§ EXTRACT:
════════════════════

1

I want to evaluate my federated learning model using tff.learning.build_federated_evaluation. Initially, got reasonable results. but can I run the evaluation process for multiple rounds (as in the training phase done here) to get more stable results?

The evaluation code is provided below.

train, test = source.train_test_client_split(source, 2,seed=0)
test_client_ids = test.client_ids

test_data= [test.create_tf_dataset_from_all_clients().map(reshape_data)
.batch(batch_size=10)
 for c in test_client_ids]

eval_process=tff.learning.build_federated_evaluation(model_fn)

eval_process(state.model, test_data)

The evaluation output.

OrderedDict([('eval',
              OrderedDict([('sparse_categorical_accuracy', 0.53447974),
                           ('loss', 1.0230521),
                           ('num_examples', 11514),
                           ('num_batches', 1152)]))])
Eden
  • 325
  • 3
  • 13

1 Answers1

1

Running eval_process multiple rounds on the same test_data will not produce new information, and is expected to yield the same result every time. These results will be stable in the sense they don't change, but probably are not interesting.

════════════════════

§ GIVEN DATA:
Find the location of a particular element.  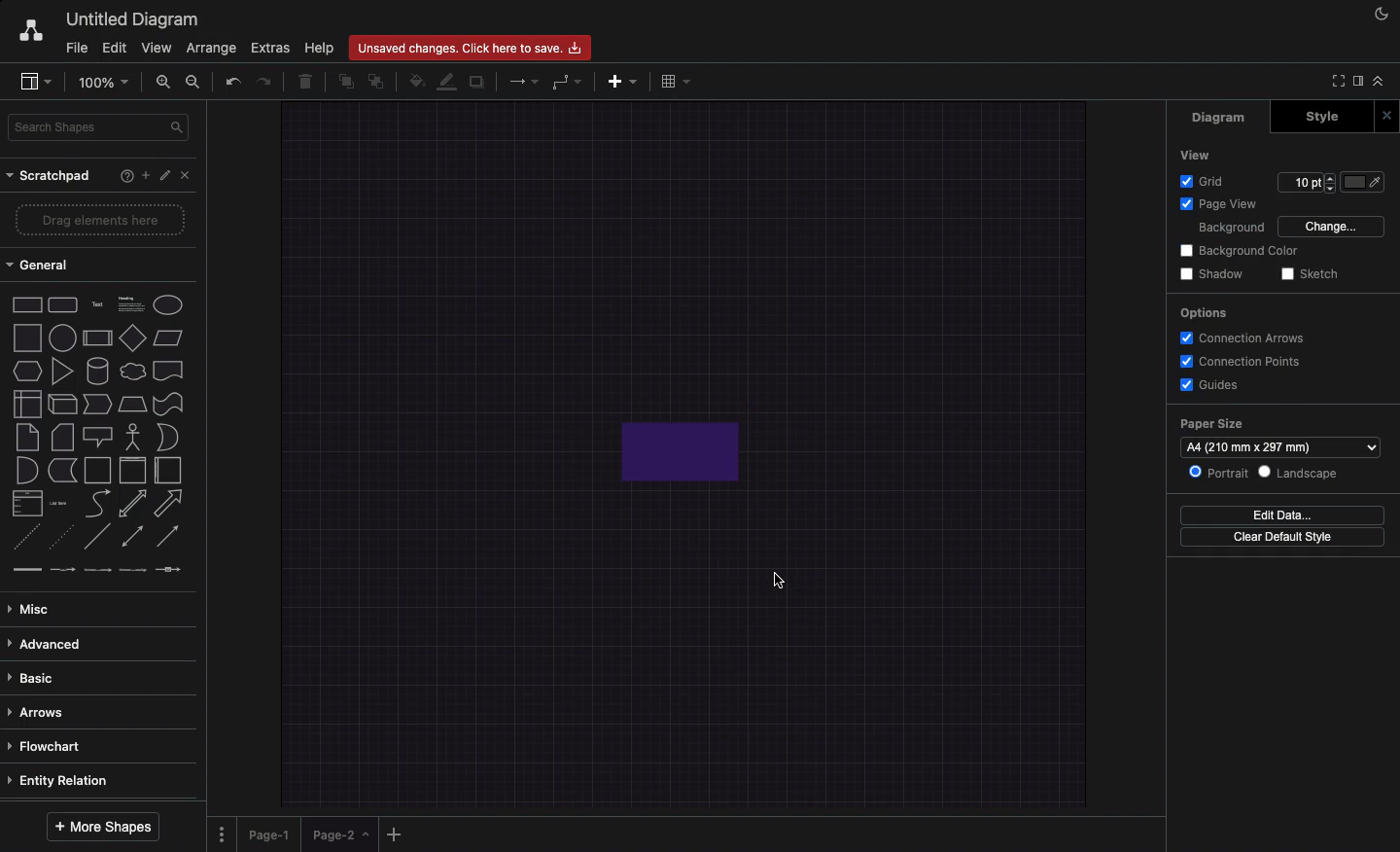

Page 2 is located at coordinates (339, 838).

════════════════════

§ INSTRUCTIONS FOR THE TASK:
Extract the passage of the federated evaluation thread from "The evaluation code" up to and including "eval_process(state.model, test_data)". The material plays no part in what follows.

§ ANSWER TO THIS TASK:
The evaluation code is provided below.

train, test = source.train_test_client_split(source, 2,seed=0)
test_client_ids = test.client_ids

test_data= [test.create_tf_dataset_from_all_clients().map(reshape_data)
.batch(batch_size=10)
 for c in test_client_ids]

eval_process=tff.learning.build_federated_evaluation(model_fn)

eval_process(state.model, test_data)